Order of Dracul" par exemple, pourrait laisser penser qu’il se focalise sur un certain retour death metal mais il n’en est finalement rien. Les arrangements diffèrent énormément là aussi, moins cinématographiques et plus proche du folklore, avec une forte utilisation des cithares et de cuivres plus lourds et noirs que jamais, afin d’imposer cette ambiance noire et funèbre encore inédite chez eux. Si la forme peut sembler connue au début, le fond et le rendu sonore est complètement différent. C’est encore plus criant sur le génial "
Dogma", abyssal dans ses arrangements de cuivres, porté par un riff lourd et le chant de cygne d’un
Seth dans sa plus grande théâtralité. Les tonalités utilisés sont aussi bien plus graves, malsaines et provoquent cet aspect de folie et de schizophrénie si particulier, accentué par les interventions ponctuelles de Sotiris en chant clair.
Evidemment, "
Titan" reste, tout du moins dans la forme, dans une certaine continuité des deux précédents opus et, en cela, surprend moins à certains instants. "
Prototype" par exemple est assez proche d’un titre comme "Five Pointed Star" ou "
Pyramid God" du point de vue « méditerranéen » des mélodies, malgré l’ajout inédit et non négligeable d’une chorale d’enfant sur le refrain, chorale qui aurait d’ailleurs (pour le bémol) méritée une meilleure mise en lumière et des passages plus intimistes pour pleinement s’exprimer (surtout lorsque l’on entend le résultat sur Imaginaerum de
Nightwish par exemple). Il en va de même concernant "

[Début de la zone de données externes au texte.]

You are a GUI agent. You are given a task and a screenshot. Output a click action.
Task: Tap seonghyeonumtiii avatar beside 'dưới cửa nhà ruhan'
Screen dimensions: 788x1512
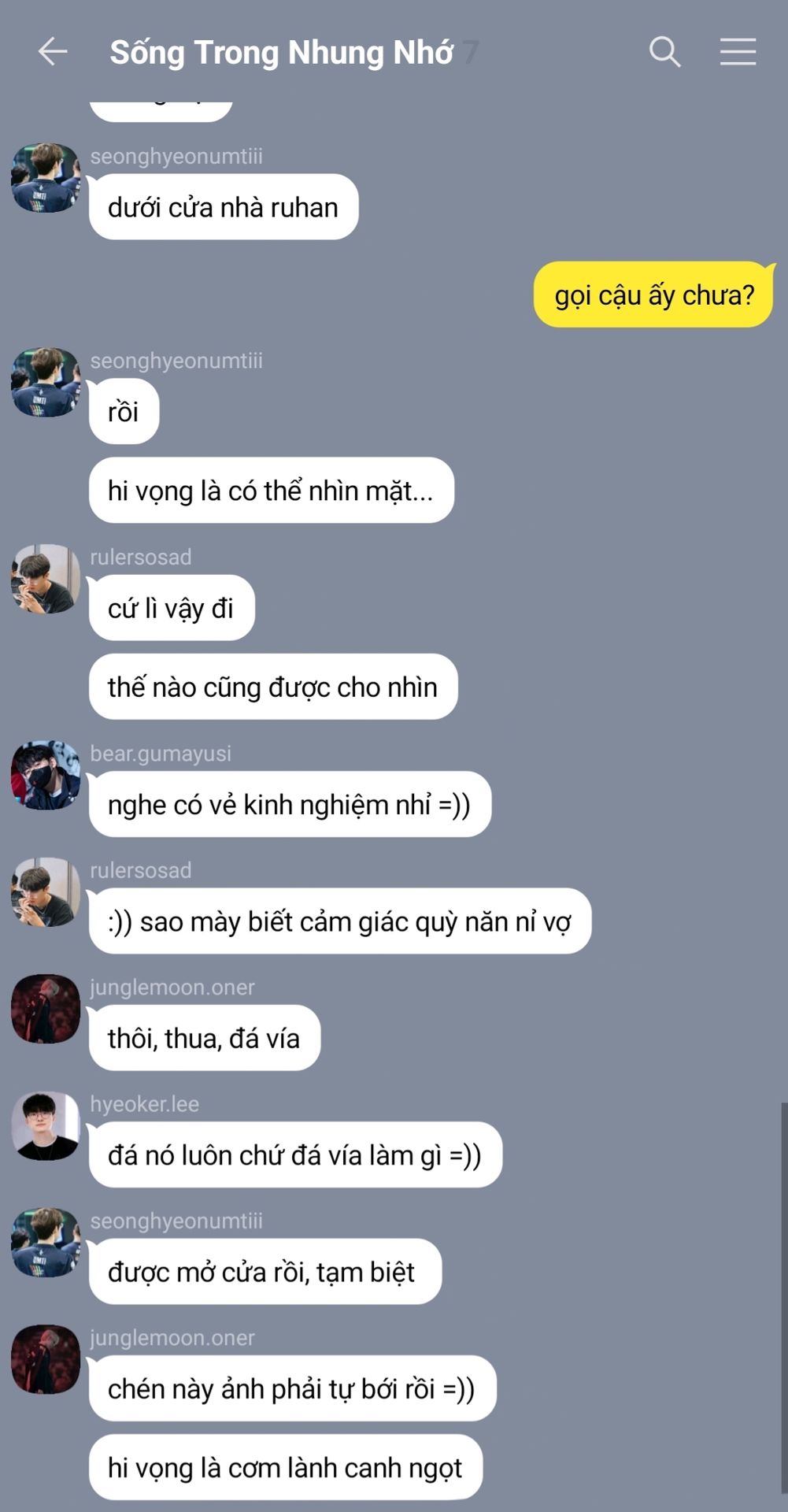coord(46,177)
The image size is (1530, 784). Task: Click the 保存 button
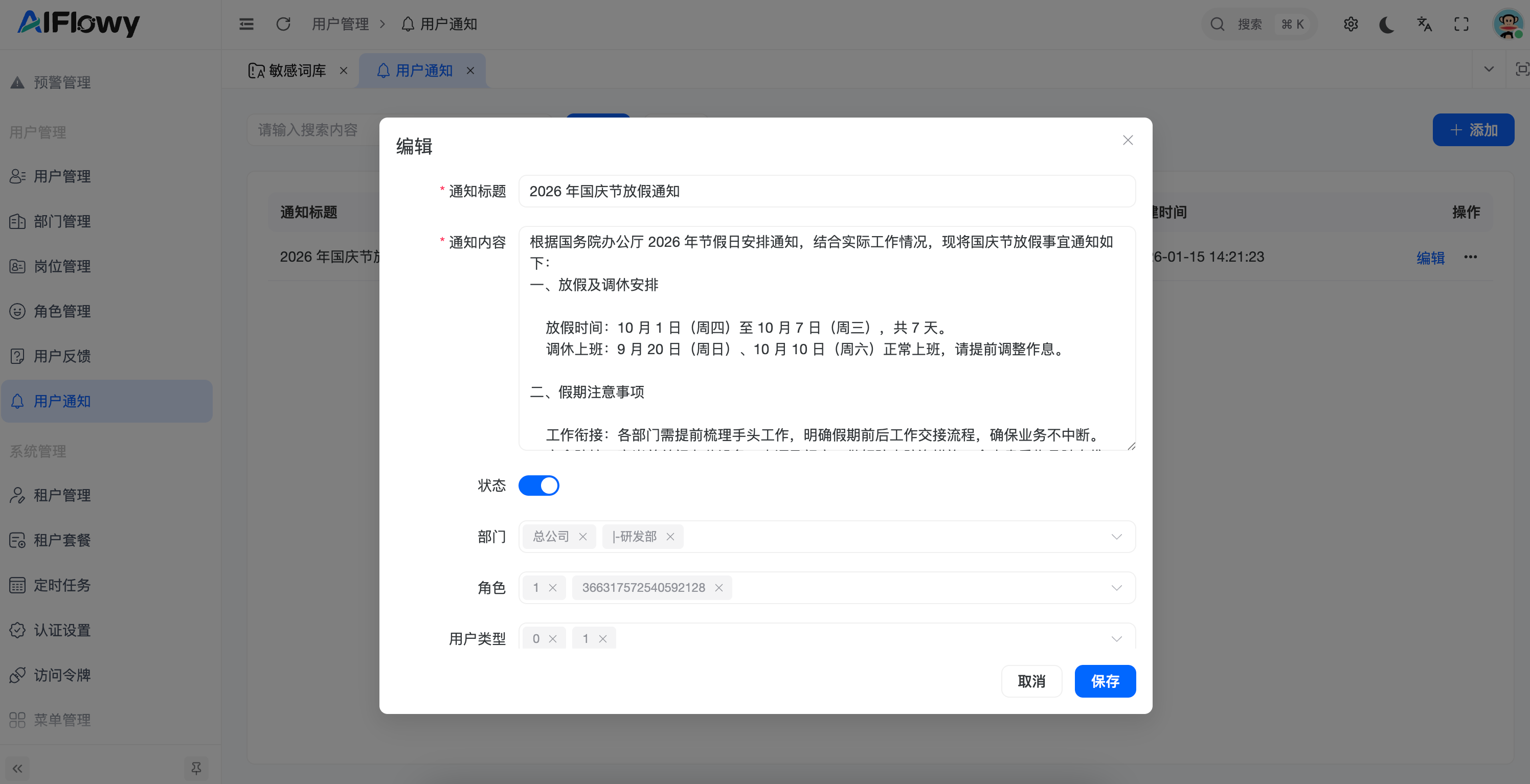pos(1105,681)
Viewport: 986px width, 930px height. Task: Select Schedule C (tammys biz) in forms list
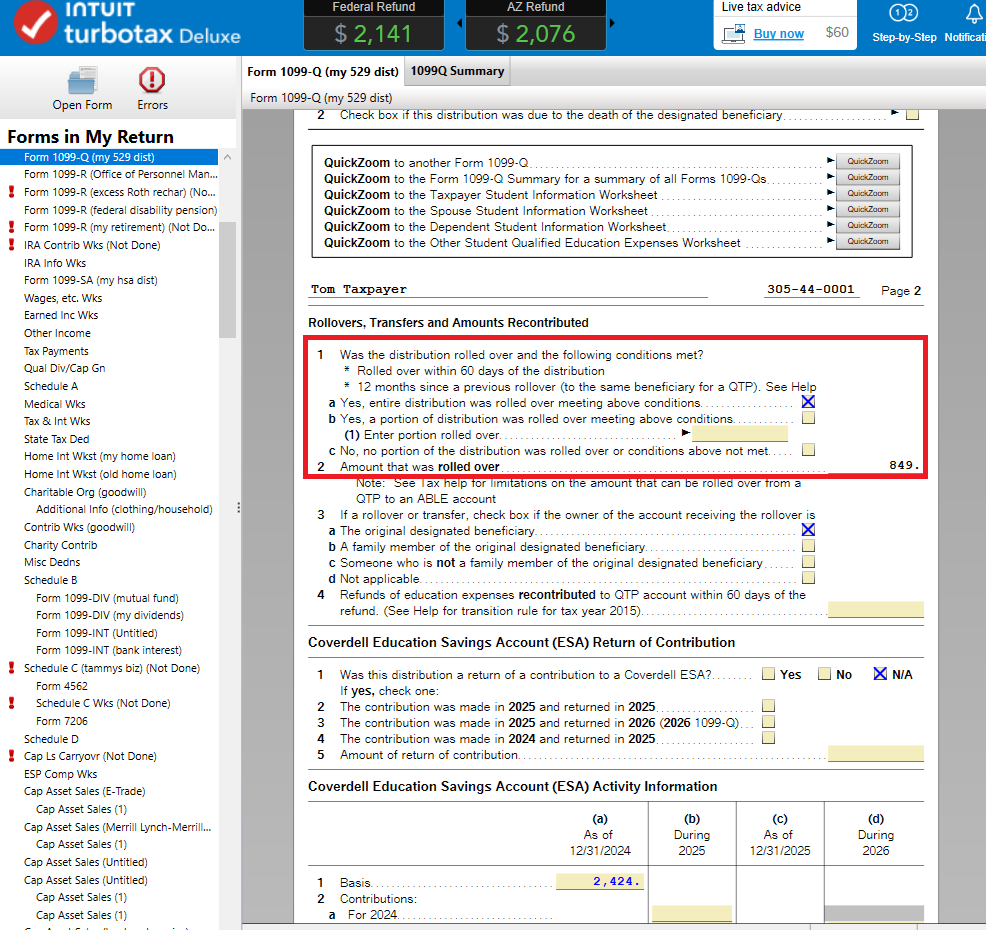coord(111,668)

Ground Zero" qui rappelle beaucoup "
Anubis" pour bien des aspects. A l’inverse, "
Titan" retrouve une vigueur très metallique, avec un refrain très distinct et surtout un fourmillement symphonique et une chorale plus traditionnelle dans leur utilisation apportant une dynamique et une grandiloquence bienvenue pour headbanger et prendre une véritable décharge de puissance pure (à l’instar d’un "
The Vampire from Nazareth"). Quant à "Prometheus", il s’inscrit dans l’optique d’une véritable soundtrack pendant près de sept minutes, dans une dimension plus contemplative (beaucoup plus de cordes que de cuivres) avec des effusions sporadiques de violence plus instaurés par des guitares très saturés et le chant implacable de
Seth.
Dire que "
Titan" est une déception est une vérité si l’on s’arrête à ce que l’on désire entendre de la part de Septic
Flesh et l’impression qu’il donne lors des premières écoutes. Les grecs demandent ainsi une exigence de la part des auditeurs pour pénétrer les arcanes du disque, chose qui ne peut se faire après quelques écoutes superficielles. "
Titan" est différent, moins cinématographique, moins écrasant et accessible pour instaurer une ambiance plus noire, glauque, voir fantomatique (l’impressionnant "Confessions of a Serial
Killer" et les chants féminins qui le parcourent…) et bien plus ethnique que par le passé. Le pari est risqué mais artistiquement accompli et mérite, une fois de plus, d’être souligné car ils se refusent à stagner et répéter des formules déjà éculées (surtout à l’heure où de nombreux groupes s’inspirent ouvertement des grecs). "
Titan" sera probablement moins marquant car il arrive après deux pièces maitresses, mais il est la réponse à ceux qui pensaient que le groupe tournerait inlassablement en rond en répétant les mêmes formules. Septic
Flesh évolue, mute et grandi. Reste à savoir quelles facettes de cette évolution vous correspondront le plus.